As it turned put, however, Anthony could not go. He was called back to Boston on business. That was where Fate again stepped in. It was, I am sure, those three days of Anthony’s absence which turned the scale of Nancy’s destiny. If he had been with us that first morning on the boat Olaf would not have dared….

Nancy wore her white linen and her gray-velvet coat, and a hat with a gull’s wing. She carried her bathing suit. “He intends, evidently, to entertain us in his own way.”

Olaf’s yacht was modern, but there was a hint of the barbaric in its furnishings. The cabin into which we were shown and in which Nancy was to change was in strangely carved wood, and there was a wolfskin on the floor in front of the low bed. The coverlet was of a fine-woven red-silk cloth, weighed down by a border of gold and silver threads. On the wall hung a square of tapestry which showed a strange old ship with sails of blue and red and green, and with golden dragon-heads at stem and stern.
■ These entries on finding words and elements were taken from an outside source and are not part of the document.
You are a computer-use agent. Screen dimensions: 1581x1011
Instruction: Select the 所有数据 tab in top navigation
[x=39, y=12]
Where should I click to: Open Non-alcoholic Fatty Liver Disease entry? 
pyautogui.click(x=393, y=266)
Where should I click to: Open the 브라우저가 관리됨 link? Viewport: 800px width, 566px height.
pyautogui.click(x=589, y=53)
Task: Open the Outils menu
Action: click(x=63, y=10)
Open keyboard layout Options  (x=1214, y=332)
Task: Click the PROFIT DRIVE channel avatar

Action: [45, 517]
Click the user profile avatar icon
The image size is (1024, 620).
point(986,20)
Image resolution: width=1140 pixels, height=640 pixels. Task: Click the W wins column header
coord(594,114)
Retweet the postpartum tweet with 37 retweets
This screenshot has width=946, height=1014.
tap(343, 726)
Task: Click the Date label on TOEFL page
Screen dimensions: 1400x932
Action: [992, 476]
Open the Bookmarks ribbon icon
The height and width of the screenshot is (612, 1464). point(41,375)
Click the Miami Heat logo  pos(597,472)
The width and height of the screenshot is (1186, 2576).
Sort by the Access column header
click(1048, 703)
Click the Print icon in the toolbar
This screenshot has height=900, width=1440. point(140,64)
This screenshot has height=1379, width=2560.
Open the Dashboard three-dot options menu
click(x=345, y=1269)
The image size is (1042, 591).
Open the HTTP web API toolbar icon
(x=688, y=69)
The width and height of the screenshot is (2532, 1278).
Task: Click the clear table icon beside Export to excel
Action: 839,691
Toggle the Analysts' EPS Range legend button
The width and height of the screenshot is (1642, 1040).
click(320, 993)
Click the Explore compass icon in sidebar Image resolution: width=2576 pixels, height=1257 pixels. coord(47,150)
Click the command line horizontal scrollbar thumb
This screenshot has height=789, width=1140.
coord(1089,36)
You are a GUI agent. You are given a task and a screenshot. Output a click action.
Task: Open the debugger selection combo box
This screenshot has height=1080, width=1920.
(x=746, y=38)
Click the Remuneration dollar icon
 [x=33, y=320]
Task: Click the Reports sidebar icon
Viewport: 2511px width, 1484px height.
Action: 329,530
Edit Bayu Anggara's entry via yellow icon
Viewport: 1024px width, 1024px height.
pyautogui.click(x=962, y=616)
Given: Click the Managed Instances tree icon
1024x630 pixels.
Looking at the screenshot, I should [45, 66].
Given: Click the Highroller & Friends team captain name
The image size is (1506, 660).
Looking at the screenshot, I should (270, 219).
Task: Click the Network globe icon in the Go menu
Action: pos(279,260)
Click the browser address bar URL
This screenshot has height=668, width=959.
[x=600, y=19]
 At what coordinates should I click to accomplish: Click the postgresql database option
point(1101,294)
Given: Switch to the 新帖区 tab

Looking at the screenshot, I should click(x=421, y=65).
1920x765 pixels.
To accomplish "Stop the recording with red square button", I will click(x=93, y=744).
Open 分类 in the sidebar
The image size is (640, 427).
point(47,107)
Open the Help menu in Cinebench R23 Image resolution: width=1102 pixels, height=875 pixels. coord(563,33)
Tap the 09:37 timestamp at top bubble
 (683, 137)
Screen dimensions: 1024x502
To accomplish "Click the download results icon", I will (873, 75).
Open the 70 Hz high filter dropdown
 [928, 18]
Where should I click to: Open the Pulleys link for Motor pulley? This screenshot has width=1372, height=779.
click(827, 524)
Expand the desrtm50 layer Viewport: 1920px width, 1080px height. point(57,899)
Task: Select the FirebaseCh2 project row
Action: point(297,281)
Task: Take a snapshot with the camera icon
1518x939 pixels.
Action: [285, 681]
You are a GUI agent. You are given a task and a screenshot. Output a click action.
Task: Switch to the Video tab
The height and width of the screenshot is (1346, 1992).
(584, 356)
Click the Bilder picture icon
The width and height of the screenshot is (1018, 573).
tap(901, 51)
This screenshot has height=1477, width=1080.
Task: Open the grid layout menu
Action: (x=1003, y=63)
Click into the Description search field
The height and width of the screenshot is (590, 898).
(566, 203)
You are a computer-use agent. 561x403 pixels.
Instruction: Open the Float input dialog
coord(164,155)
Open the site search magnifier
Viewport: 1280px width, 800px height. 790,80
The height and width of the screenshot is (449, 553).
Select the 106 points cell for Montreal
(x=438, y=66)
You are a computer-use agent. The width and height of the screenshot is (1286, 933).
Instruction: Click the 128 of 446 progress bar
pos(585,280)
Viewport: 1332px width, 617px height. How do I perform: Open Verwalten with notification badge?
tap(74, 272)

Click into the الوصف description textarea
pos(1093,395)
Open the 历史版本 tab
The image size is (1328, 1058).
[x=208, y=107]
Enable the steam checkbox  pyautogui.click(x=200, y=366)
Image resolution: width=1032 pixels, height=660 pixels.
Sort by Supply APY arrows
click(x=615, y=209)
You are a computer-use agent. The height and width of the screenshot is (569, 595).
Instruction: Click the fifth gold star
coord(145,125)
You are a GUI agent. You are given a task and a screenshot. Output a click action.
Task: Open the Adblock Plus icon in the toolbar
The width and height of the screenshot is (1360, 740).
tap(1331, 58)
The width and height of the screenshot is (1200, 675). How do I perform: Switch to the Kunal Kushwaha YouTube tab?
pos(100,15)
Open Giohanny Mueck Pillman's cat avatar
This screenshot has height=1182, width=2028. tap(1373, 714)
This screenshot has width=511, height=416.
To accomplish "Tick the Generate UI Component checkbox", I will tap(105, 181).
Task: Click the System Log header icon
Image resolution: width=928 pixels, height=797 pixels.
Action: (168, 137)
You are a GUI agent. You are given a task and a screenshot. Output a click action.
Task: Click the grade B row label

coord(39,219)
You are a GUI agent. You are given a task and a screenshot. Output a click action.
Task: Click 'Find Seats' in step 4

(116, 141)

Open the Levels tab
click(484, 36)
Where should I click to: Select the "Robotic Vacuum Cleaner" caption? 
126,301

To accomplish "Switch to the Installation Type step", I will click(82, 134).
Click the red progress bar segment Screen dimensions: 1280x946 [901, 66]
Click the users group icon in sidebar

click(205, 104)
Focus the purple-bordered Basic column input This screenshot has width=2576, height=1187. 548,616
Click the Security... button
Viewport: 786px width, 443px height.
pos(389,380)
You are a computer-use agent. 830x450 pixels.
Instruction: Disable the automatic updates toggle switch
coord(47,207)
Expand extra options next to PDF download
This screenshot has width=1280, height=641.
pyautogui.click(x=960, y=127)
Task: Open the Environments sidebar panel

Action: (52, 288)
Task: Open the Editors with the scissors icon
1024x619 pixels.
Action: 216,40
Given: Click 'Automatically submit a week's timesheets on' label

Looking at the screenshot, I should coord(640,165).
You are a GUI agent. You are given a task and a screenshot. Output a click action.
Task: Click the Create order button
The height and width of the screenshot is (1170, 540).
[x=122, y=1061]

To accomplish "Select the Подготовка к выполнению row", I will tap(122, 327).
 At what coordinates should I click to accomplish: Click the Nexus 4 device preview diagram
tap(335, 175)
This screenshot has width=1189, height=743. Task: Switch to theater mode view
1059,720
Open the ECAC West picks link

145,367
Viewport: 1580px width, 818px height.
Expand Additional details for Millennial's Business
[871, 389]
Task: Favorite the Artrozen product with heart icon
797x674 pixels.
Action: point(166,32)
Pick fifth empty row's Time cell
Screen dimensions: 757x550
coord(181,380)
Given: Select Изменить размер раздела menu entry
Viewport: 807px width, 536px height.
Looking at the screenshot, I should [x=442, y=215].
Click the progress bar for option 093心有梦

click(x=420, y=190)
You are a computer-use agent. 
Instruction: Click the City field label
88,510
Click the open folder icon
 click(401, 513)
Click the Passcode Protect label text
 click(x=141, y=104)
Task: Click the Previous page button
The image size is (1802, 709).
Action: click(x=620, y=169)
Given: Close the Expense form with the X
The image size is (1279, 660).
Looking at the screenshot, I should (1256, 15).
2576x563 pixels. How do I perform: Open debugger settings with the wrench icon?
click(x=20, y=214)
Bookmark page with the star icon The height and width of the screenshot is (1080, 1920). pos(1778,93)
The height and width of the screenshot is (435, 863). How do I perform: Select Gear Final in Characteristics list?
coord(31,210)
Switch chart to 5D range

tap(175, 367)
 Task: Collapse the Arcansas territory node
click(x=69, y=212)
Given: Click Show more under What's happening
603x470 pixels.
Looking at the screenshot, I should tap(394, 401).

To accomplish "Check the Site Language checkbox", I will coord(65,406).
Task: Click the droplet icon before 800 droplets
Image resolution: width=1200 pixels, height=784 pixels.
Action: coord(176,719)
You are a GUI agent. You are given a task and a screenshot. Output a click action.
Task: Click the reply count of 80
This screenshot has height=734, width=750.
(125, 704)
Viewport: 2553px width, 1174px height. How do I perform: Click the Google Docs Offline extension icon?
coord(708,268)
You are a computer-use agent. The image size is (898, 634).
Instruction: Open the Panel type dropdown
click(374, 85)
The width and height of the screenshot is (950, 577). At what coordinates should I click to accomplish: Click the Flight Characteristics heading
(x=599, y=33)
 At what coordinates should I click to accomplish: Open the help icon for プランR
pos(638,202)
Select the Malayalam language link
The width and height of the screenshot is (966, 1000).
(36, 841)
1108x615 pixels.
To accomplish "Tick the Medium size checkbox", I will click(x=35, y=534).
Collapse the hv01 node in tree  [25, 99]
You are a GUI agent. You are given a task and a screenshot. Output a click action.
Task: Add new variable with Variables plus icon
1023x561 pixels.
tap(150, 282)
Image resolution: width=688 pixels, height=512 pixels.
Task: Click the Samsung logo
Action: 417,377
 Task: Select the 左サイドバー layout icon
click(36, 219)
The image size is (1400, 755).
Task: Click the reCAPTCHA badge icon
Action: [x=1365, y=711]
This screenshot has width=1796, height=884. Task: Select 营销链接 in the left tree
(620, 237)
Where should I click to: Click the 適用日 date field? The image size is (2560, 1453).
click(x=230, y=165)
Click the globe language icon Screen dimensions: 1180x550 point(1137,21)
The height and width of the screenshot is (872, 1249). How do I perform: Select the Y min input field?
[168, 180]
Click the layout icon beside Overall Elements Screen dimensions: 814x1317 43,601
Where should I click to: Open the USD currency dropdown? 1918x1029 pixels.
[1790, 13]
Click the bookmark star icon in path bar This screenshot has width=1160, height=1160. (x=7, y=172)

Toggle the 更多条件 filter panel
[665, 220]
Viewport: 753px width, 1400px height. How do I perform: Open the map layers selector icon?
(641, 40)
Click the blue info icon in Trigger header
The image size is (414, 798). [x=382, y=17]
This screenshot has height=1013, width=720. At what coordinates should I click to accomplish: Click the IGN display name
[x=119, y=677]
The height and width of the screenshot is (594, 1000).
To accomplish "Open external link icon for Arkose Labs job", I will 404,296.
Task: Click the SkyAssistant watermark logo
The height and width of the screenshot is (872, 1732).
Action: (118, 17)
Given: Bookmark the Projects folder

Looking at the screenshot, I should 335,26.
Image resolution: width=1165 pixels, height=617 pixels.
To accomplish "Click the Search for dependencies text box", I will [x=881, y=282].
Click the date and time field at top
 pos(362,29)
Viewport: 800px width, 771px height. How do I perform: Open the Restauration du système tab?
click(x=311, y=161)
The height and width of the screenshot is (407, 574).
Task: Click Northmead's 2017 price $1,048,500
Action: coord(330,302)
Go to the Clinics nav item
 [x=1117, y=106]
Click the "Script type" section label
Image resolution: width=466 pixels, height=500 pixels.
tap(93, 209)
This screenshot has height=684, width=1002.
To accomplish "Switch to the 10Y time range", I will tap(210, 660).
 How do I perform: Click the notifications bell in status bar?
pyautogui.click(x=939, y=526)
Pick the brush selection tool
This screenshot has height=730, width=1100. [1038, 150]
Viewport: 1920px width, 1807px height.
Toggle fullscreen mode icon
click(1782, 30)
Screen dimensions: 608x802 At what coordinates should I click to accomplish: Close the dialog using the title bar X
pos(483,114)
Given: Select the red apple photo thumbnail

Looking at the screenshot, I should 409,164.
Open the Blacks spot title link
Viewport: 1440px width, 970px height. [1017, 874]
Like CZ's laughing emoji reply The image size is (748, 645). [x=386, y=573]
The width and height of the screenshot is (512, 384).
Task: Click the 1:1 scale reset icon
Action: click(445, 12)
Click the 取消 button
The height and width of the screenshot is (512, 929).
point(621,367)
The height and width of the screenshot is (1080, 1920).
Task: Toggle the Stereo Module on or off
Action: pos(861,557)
Nancy, crossing the threshold, said to Olaf, who had opened the door for us, “It is like coming into another world; as if you had set the stage, run up the curtain, and the play had begun.”

“You like it? It was a fancy of mine to copy a description I found in an old book. King Olaf, the Thick-set, furnished a room like this for his bride.”

Olaf, the Thick-set! The phrase fitted perfectly this strong, stocky, blue-eyed man, who smiled radiantly upon us as he shut the door and left us alone.

Nancy stood in the middle of the room looking about her. “I like it,” she said, with a queer shake in her voice. “Don’t you, Elizabeth?”

I liked it so much that I felt it wise to hide my pleasure in a pretense of indifference. “Well, it is original to say the least.”

But it was more than original, it was poetic. It was–Melisande in the wood–one of Sinding’s haunting melodies, an old Saga caught and fixed in color and carving.

In this glowing room Nancy in her white and gray was a cold and incongruous figure, and when at last she donned her dull cap, and the dull cloak that she wore over her swimming costume, she seemed a ghostly shadow of the bright bride whom that other Olaf had brought–a thousand years before–to his strange old ship.

I realize that what comes hereafter in this record must seem to the unimaginative overdrawn. Even now, as I look back upon it, it has a dream quality, as if it might never have happened, or as if, as Nancy had said, it was part of a play, which would be over when the curtain was rung down and the actors had returned to the commonplace.